Hamburg. Serge Aubin spricht vor dem Freitag-Heimspiel gegen die Krefeld Pinguine über seinen Reifeprozess im zweiten Jahr als Cheftrainer der Freezers.

Die Spielpause in der Deutschen Eishockey-Liga (DEL), die für die Hamburg Freezers an diesem Freitag (19.30 Uhr, Barclaycard Arena) mit einem Heimspiel gegen die Krefeld Pinguine endet, war für Serge Aubin mitnichten eine Phase der Entspannung. Der 40 Jahre alte Cheftrainer der Freezers sammelte beim Deutschland-Cup in Augsburg Erfahrungen als Assistent des neuen Bundestrainers Marco Sturm. „Das war eine riesige Ehre, die ich nicht erwartet hatte“, sagt der Frankokanadier, der in seinem zweiten Jahr als verantwortlicher Coach einen interessanten Reifeprozess durchlebt.

Hamburger Abendblatt: Herr Aubin, wie war es für Sie als Frankokanadier, für Deutschland jubeln zu müssen?

Serge Aubin: Wenn wir gegen Kanada gespielt hätten, wäre es komisch gewesen, weil mir mein Heimatverband sehr viel bedeutet.

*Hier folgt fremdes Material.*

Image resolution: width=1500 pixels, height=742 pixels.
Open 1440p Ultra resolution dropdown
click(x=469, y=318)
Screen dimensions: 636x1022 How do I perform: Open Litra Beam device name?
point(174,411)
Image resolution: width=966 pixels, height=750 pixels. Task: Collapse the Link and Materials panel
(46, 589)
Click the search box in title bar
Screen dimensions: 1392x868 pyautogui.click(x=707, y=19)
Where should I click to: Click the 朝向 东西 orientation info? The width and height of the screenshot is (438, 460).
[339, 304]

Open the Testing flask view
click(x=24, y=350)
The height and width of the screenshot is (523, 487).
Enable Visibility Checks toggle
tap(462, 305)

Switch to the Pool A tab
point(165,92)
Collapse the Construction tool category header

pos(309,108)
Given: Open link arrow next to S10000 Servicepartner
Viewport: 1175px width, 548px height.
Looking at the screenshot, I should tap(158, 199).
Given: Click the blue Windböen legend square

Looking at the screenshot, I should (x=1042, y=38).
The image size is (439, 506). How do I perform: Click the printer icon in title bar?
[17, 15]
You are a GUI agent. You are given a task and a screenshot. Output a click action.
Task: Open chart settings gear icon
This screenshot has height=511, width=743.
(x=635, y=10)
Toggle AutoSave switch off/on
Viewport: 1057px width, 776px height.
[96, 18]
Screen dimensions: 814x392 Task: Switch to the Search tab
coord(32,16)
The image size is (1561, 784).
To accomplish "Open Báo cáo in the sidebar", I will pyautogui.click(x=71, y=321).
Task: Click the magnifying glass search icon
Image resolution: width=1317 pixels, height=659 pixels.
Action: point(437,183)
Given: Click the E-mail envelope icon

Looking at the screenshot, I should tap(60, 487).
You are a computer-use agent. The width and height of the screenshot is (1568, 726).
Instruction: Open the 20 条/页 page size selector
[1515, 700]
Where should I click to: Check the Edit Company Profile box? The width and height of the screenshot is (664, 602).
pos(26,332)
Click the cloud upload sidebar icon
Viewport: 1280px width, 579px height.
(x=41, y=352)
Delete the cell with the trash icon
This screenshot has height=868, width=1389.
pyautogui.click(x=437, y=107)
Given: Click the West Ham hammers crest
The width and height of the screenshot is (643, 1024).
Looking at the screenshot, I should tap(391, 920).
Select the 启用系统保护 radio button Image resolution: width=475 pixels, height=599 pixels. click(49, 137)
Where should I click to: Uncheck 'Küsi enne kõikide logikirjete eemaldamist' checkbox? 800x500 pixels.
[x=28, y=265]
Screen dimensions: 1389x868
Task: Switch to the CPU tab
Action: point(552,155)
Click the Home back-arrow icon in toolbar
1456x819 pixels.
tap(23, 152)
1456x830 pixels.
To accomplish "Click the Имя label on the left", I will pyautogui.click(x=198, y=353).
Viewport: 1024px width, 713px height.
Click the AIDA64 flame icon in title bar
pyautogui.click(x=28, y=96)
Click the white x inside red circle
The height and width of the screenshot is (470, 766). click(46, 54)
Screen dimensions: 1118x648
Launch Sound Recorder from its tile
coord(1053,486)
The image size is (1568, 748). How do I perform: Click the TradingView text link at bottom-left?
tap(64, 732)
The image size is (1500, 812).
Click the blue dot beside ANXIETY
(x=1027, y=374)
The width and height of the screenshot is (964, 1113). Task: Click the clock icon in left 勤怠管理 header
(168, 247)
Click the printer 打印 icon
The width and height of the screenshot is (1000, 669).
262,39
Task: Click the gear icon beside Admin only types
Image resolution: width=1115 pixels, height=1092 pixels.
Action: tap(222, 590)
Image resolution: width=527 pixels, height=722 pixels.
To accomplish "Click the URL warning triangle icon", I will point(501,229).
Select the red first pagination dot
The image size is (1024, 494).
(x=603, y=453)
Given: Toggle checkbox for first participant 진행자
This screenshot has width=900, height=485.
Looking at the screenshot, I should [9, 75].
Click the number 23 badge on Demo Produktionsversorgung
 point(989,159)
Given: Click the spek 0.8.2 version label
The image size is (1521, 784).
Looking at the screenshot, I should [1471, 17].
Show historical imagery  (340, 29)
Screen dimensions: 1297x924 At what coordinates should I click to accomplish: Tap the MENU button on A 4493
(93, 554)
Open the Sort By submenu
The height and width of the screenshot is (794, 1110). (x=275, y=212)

Aber so war es kein Pro­blem für mich, mit 100 Prozent Leidenschaft für Deutschland zu arbeiten. Es war eine großartige Erfahrung, ich habe sehr viel über die Spieler gelernt und über die Visionen, die Marco Sturm und der deutsche Verband haben.

Sie haben in den vergangenen Monaten viele neue Erfahrungen machen dürfen. Unser Eindruck ist, dass Sie in dieser Saison noch fokussierter, aber auch ein wenig verbissener arbeiten als in Ihrer ersten Saison als Freezers-Chefcoach. Liegen wir richtig?

Aubin: Ich denke nicht, dass ich mich verändert habe. Meine Vision vom Eishockey und mein Verhältnis zum Team sind gleich geblieben. Ihr Eindruck mag dadurch entstanden sein, dass ich sehr fokussiert darauf war, in dieser Saison unbedingt einen Fehlstart zu vermeiden. Damit hatte ich viel zu tun, und als es dann anfangs wieder nicht gut lief, war ich natürlich nicht glücklich.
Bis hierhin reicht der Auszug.